Barium Springs was founded in 1891 and is headquartered in Statesville. The agency has 13 office locations and serves 41 counties, mainly in the western part of the state. Grandfather Home was founded in 1914, is based out of Banner Elk and serves about 500 children each year. With six office locations, including Winston-Salem and Raleigh, Grandfather Home has been able to serve children and families in counties farther east than Barium Springs in Troutman.
Both agencies will continue to operate under their individual names and respective board of trustees for the foreseeable future, Hicks said, noting that very little will change in the day-to-day services that each provides.
And because neither organization acquired the other, each has equal representation on the board of Homes for Children.
The organization’s expanded service area makes Homes for Children one of the largest child welfare providers in the state, giving the group “a bigger voice to advocate in Raleigh,” Hicks said.
While two-thirds of their projected $35 million annual operating budget does come from the state, private donations and funding from foundations such as the Duke Endowment are key to the other third, Hicks said.
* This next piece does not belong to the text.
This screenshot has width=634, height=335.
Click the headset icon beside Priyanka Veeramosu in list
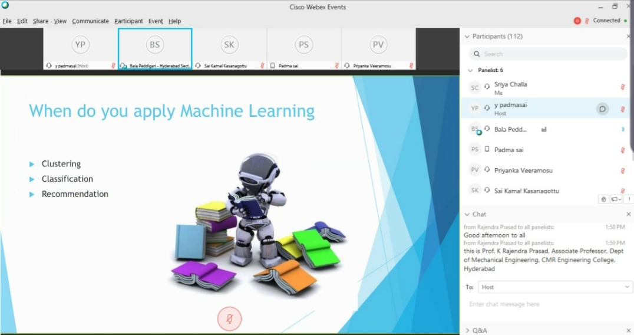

“To grow and set ourselves up for another century of service, we need to be ahead of the curve and be ready and willing to work with like-minded missions, he said. “Barium was a large ministry on its own, Grandfather was, too. Put them together and it really helps us out when talking to the state legislature.
“From the feedback I’ve gotten, (private donors) like the fact that we’re trying to get ahead of the curve and understanding the climate in Raleigh is changing.”
Since 2010, state allocations for child welfare services in North Carolina have decreased more than $90 million – approximately 13 percent to 15 percent – due to increasing pressure on state and federal budgets, said Homes For Children Board Chairman Bill Wasulko.
Rhett Mabry, vice president of the Duke Endowment, said that the state’s future is dependent on children becoming “healthy and flourishing citizens,” which the merger can help ensure.
“I am proud of these two organizations and their ability to come together at a time when we need stable providers with more capacity to assist North Carolina’s children and families in crisis.”
Hicks said the nonprofits are hopeful that Mabry’s comments are indicative of the wider funding support system.
“That says a lot about the thinking of some of the larger foundations in the state, as seeing us as a more stable organization because we do have more resources and a larger footprint,” Hicks said.
Homes for Children board members are also working on a plan for how to proceed in places such as Asheville, where both Barium Springs and Grandfather Home have offices.
Regular meetings with state and county departments of social services will help guide future growth and services will expand as needed, officials said. “Eastbound expansion is now possible due to Grandfather’s existing presence in some eastern counties where Barium has not historically had a physical presence.”